The year is only half over, but I already have serious doubts that there will be any other book that I read this year that will knock this one off the top of my list of favorite books read in 2017. When I first read the description of Rabbit Cake, I knew I had to read it. Within the first few pages, I was already telling anyone who would listen that they had to read it too. With every page afterwards, I fell more and more in love with the story of Elvis Babbitt and her family as they deal with the loss of her mother, Eva. Elvis tells the story in a way that only a twelve-year-old could, and the beautiful mix of her grief, curiosity, and remaining innocence and naivety is the perfect recipe for a truly incredible character. Annie Hartnett created a true gem of a character in Elvis. I just finished this book earlier today, and I already miss Elvis’s presence.

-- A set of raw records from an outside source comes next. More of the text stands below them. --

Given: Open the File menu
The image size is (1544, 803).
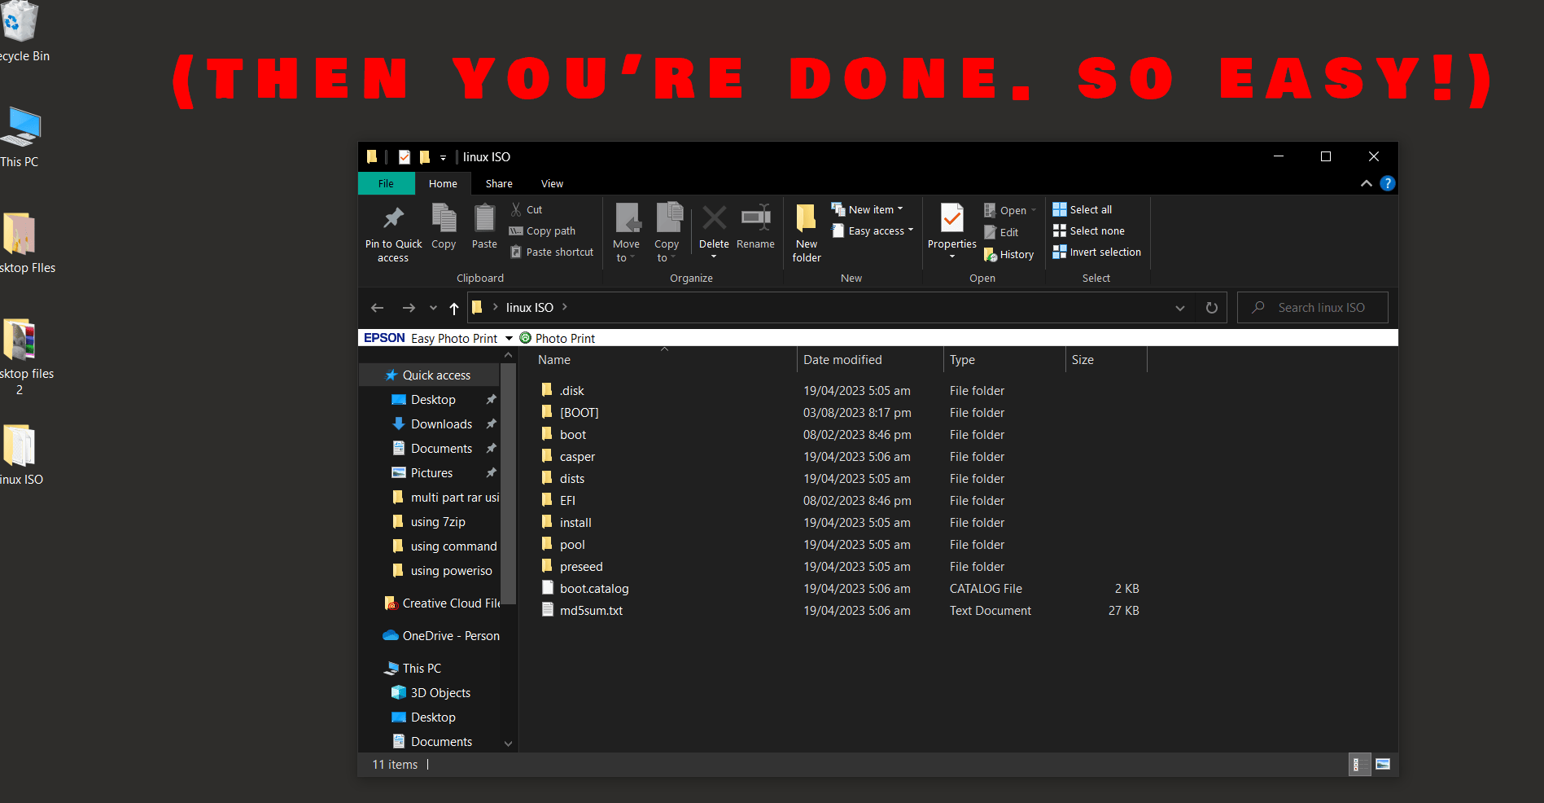Looking at the screenshot, I should pos(385,183).
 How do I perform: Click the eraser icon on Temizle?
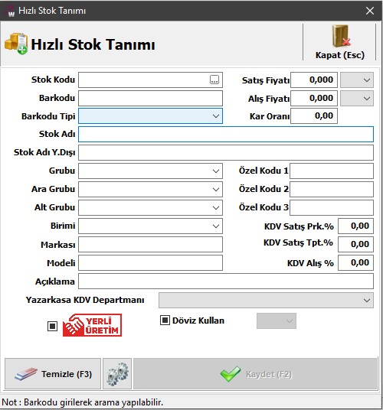(x=25, y=373)
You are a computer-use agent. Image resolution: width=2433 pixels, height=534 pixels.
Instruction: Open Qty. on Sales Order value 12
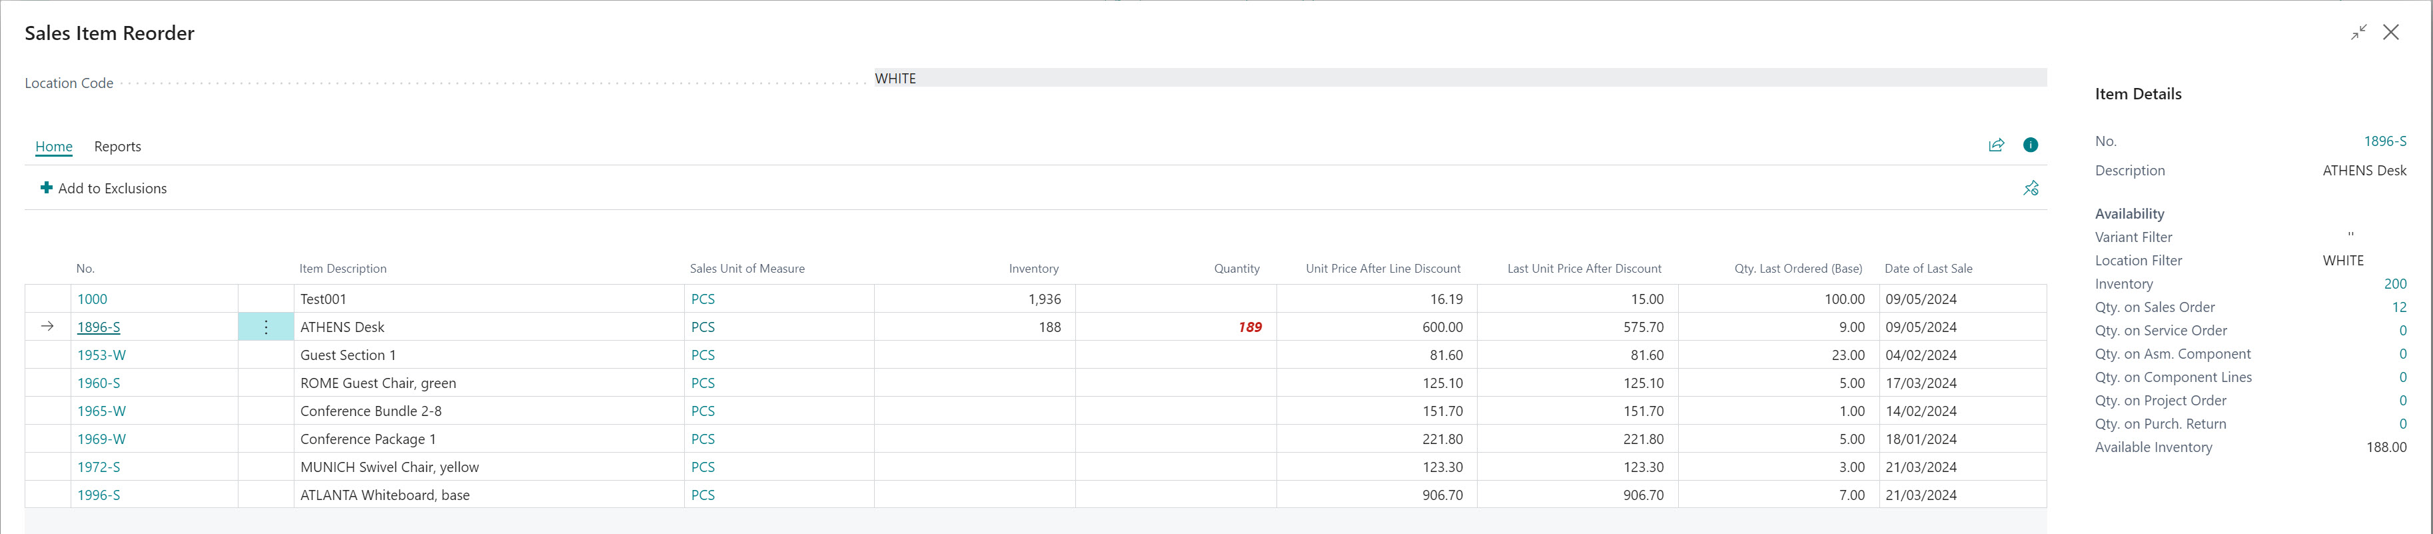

Every single aspect of Rabbit Cake warrants the love I have for this book. I love the dark humor, and the level to which Hartnett developed the characters made me know enough about them to love them and invest in their development while still leaving me with enough questions to have plenty to ponder. I found myself personally invested in all the characters, even minor ones such as Jackie Friskey, and Hartnett has a way of making even brief moments carry tremendous emotional weight that left me in tears several times throughout the book. Her choice to have Elvis tell this story was absolutely perfect, and Elvis herself is the source of much of the love I have for Rabbit Cake.

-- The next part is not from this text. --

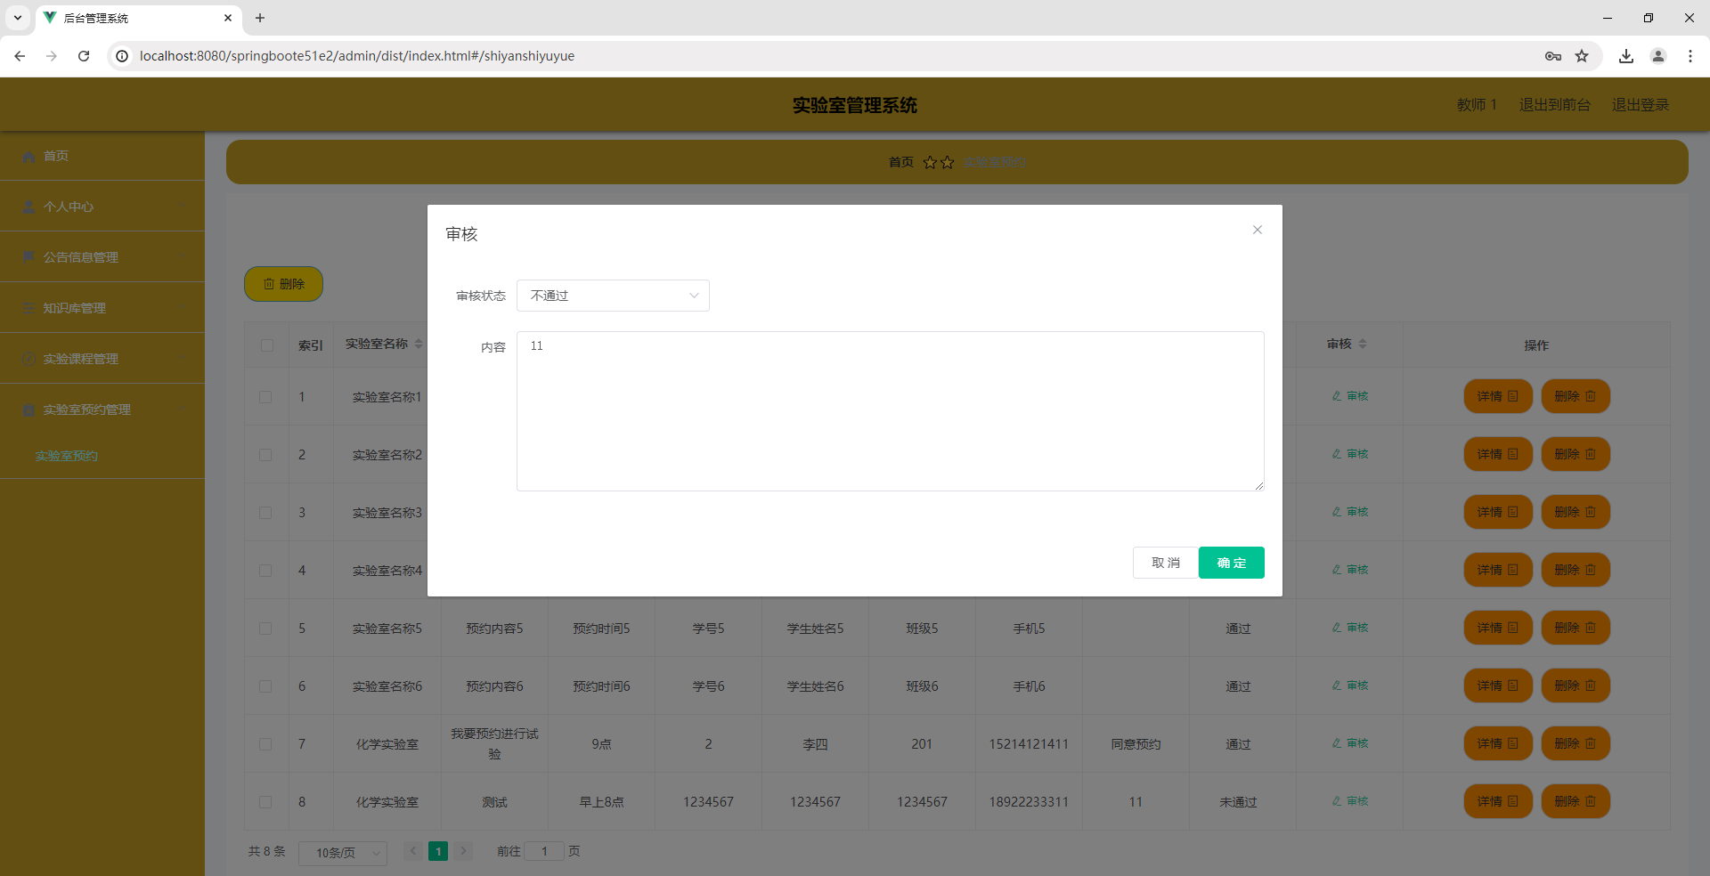Select the home icon beside 首页

click(29, 156)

However, the true beauty of Rabbit Cake lies in the way Hartnett threaded the theme of grief throughout the novel in such a variety of ways. Elvis, Lizzie, and their dad all went through the process of grieving for Eva in unique ways, and the other types of grief they experienced were powerful examples of how life presents us with different types of sorrow, and how people deal with their sorrow is complex.
This is simply a beautiful book that made me laugh at some moments, sob at others, and get teary-eyed when I finished purely because I was sad that it was over.